*** Selected passage ***

Hello and welcome to my blog! My name is Caroline and I am a PhD student at the University of Sheffield. My research project focuses on Striga - a genus of parasitic plants that devastates harvests by infecting food crops. I am exploring the defence reactions that can make host plants more resistant against Striga. Due to my ongoing battles with anorexia, I haven't made as much progress as I would have liked but I am determined to finish the course.


This blog charts the ups and downs of life in the lab, plus my dreams to become a science communicator and forays into public engagement and science policy....all while trying to keep my mental and physical health intact. Along the way, I'll also be sharing new plant science stories, and profiles of some of the researchers who inspire me on this journey. So whether you have a fascination for plants, are curious about what science research involves, or just wonder what exactly I do all day, read on - I hope you find it entertaining!


Thursday 3 September 2015

And my supervisor told me to get rid of them...

"Get rid of them" my supervisor told me "They're no use of you now, if there were any parasite seed that germinated they must have died by now".

'They' in question were my tobacco plants, Take Two. I had. lovingly raised from seed and, about two months ago, I had carefully transplanted them into pots of soil infested with dormant seeds of the root parasitic weed  Striga gesnerioides, the subject of my PhD project. As every plant scientist knows, the first thing you do when you start working on a new species/ mutant/ culitivar is BULK THE SEED, BULK THE SEED , BULK THE SEED! Especially if you only have one vial of it left that is fast running out...

So the idea was that, as a super susceptible host, the tobacco would act as a 'Striga-seed factory', and I would get hundreds of flowering Striga shoots emerging which would flower and hopefully give me enough seed for the rest of my PhD. So I waited and waited...

...and waited...

And nothing. It got to the stage where my supervisor decided enough was enough, we needed to move on to a different strategy. The tobacco were now taking up space and needed to be cleared out. This was at the end of June and I said I would get on to it, but , with one thing or another, I didn't quite get round to it before leaving for the Annual Meeting of the Society for Experimental Biology ( where I was attending as official science writer) in Prague. So, I put it on the 'To-Do' list for when I got back.

But when I did return....there seemed to be something poking out of the soil  surrounding one of the tobacco plants. A purplish-little dome with a bumpy surface  ...could it be?

*** End of Selected passage ***
*** Extracted data ***

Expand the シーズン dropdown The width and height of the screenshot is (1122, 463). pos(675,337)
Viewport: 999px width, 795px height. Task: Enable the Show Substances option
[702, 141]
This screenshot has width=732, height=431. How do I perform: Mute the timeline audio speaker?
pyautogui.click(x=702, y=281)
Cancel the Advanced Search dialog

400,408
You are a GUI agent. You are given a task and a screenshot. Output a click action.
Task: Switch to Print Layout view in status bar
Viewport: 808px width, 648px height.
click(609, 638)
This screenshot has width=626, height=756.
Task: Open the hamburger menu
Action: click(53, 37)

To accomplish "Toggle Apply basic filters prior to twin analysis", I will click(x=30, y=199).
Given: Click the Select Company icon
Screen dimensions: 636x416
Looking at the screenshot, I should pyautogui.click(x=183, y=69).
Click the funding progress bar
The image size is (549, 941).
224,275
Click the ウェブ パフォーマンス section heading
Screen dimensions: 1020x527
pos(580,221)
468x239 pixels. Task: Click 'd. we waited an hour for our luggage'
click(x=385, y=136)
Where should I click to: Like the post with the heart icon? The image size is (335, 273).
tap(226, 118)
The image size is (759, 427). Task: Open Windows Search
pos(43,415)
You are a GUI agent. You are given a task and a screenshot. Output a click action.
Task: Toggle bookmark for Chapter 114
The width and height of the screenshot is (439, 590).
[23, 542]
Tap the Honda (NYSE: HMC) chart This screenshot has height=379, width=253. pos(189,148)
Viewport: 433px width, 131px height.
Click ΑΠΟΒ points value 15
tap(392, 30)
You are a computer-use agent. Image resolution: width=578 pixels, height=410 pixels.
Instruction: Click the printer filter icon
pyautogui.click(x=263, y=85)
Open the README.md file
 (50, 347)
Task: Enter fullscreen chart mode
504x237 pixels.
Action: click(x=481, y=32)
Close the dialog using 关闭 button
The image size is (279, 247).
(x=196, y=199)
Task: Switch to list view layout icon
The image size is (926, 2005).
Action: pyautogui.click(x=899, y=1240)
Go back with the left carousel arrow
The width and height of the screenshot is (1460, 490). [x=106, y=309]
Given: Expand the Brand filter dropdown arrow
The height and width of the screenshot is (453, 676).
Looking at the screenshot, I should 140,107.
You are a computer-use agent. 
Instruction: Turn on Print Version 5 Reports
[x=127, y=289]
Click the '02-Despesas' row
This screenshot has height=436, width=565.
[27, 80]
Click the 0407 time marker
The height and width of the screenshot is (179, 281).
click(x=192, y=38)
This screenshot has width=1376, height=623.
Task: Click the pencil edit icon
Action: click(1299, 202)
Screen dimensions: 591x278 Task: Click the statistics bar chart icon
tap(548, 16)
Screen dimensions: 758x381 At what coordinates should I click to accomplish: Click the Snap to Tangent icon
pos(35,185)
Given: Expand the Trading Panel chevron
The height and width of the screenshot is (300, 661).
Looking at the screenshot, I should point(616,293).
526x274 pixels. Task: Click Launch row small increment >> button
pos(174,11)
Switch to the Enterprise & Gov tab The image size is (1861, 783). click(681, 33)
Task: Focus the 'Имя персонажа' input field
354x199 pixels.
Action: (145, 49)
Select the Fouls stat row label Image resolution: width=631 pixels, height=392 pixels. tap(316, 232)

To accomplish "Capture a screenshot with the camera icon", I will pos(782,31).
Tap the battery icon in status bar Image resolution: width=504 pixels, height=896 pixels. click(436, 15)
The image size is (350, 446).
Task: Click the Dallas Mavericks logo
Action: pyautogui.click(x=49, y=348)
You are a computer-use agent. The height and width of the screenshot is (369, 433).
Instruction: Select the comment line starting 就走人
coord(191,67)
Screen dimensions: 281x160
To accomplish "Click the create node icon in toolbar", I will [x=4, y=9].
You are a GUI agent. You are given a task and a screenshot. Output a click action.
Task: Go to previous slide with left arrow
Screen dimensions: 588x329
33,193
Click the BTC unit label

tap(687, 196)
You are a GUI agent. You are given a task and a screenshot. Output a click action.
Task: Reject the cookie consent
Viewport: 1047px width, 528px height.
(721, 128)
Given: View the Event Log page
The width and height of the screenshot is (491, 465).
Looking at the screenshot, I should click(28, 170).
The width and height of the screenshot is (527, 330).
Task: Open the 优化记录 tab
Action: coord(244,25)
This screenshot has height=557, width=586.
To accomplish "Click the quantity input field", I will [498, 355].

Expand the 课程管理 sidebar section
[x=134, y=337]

*** End of Extracted data ***

Check your understanding:
1. Answer these questions from the blog text:
(a) At which university is the writer a PhD student?
(b) Which parasitic weed's dormant seeds were in the soil the tobacco plants were transplanted into?
(c) In which city was the Annual Meeting of the Society for Experimental Biology held?
2. Rewrite the passage of the blog text that begins at the words "This blog charts" and stops after "rid of them...", putting "science writer" in place of "science communicator".

Solution set:
1.
(a) The University of Sheffield.
(b) Striga gesnerioides.
(c) Prague.

2.
This blog charts the ups and downs of life in the lab, plus my dreams to become a science writer and forays into public engagement and science policy....all while trying to keep my mental and physical health intact. Along the way, I'll also be sharing new plant science stories, and profiles of some of the researchers who inspire me on this journey. So whether you have a fascination for plants, are curious about what science research involves, or just wonder what exactly I do all day, read on - I hope you find it entertaining!


Thursday 3 September 2015

And my supervisor told me to get rid of them...